Copy each of the following entries word for word, line by line.
[Start of Attachment]
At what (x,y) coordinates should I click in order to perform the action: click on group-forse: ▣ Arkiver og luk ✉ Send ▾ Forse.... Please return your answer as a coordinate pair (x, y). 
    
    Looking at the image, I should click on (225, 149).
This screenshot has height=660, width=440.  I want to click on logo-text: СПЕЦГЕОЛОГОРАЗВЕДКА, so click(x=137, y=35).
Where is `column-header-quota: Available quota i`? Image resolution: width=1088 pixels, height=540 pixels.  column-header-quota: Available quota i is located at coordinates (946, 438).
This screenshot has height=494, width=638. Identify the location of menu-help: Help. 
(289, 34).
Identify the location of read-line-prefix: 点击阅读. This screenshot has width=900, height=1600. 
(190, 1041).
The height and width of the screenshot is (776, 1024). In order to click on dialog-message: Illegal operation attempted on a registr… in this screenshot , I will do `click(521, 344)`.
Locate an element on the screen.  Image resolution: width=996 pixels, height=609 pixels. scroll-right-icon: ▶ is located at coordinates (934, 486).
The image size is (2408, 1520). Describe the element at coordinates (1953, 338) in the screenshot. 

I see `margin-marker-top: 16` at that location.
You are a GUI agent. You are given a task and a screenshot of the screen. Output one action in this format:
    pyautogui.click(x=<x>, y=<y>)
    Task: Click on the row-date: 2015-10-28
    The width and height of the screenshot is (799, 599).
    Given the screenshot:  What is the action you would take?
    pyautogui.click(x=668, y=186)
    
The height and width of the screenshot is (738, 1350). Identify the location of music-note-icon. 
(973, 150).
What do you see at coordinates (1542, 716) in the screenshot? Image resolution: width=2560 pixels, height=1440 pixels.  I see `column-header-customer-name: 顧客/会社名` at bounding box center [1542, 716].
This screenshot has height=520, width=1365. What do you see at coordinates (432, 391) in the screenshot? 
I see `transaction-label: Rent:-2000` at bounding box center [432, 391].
[End of Attachment]
» **EXERCISE ANSWER**:
At what (x,y) coordinates should I click in order to perform the action: click on group-forse: ▣ Arkiver og luk ✉ Send ▾ Forse.... Please return your answer as a coordinate pair (x, y). 
    
    Looking at the image, I should click on (225, 149).
This screenshot has height=660, width=440.  I want to click on logo-text: СПЕЦГЕОЛОГОРАЗВЕДКА, so click(x=137, y=35).
Where is `column-header-quota: Available quota i`? Image resolution: width=1088 pixels, height=540 pixels.  column-header-quota: Available quota i is located at coordinates (946, 438).
This screenshot has height=494, width=638. Identify the location of menu-help: Help. 
(289, 34).
Identify the location of read-line-prefix: 点击阅读. This screenshot has width=900, height=1600. 
(190, 1041).
The height and width of the screenshot is (776, 1024). In order to click on dialog-message: Illegal operation attempted on a registr… in this screenshot , I will do `click(521, 344)`.
Locate an element on the screen.  Image resolution: width=996 pixels, height=609 pixels. scroll-right-icon: ▶ is located at coordinates (934, 486).
The image size is (2408, 1520). Describe the element at coordinates (1953, 338) in the screenshot. 

I see `margin-marker-top: 16` at that location.
You are a GUI agent. You are given a task and a screenshot of the screen. Output one action in this format:
    pyautogui.click(x=<x>, y=<y>)
    Task: Click on the row-date: 2015-10-28
    The width and height of the screenshot is (799, 599).
    Given the screenshot:  What is the action you would take?
    pyautogui.click(x=668, y=186)
    
The height and width of the screenshot is (738, 1350). Identify the location of music-note-icon. 
(973, 150).
What do you see at coordinates (1542, 716) in the screenshot? Image resolution: width=2560 pixels, height=1440 pixels.  I see `column-header-customer-name: 顧客/会社名` at bounding box center [1542, 716].
This screenshot has height=520, width=1365. What do you see at coordinates (432, 391) in the screenshot? 
I see `transaction-label: Rent:-2000` at bounding box center [432, 391].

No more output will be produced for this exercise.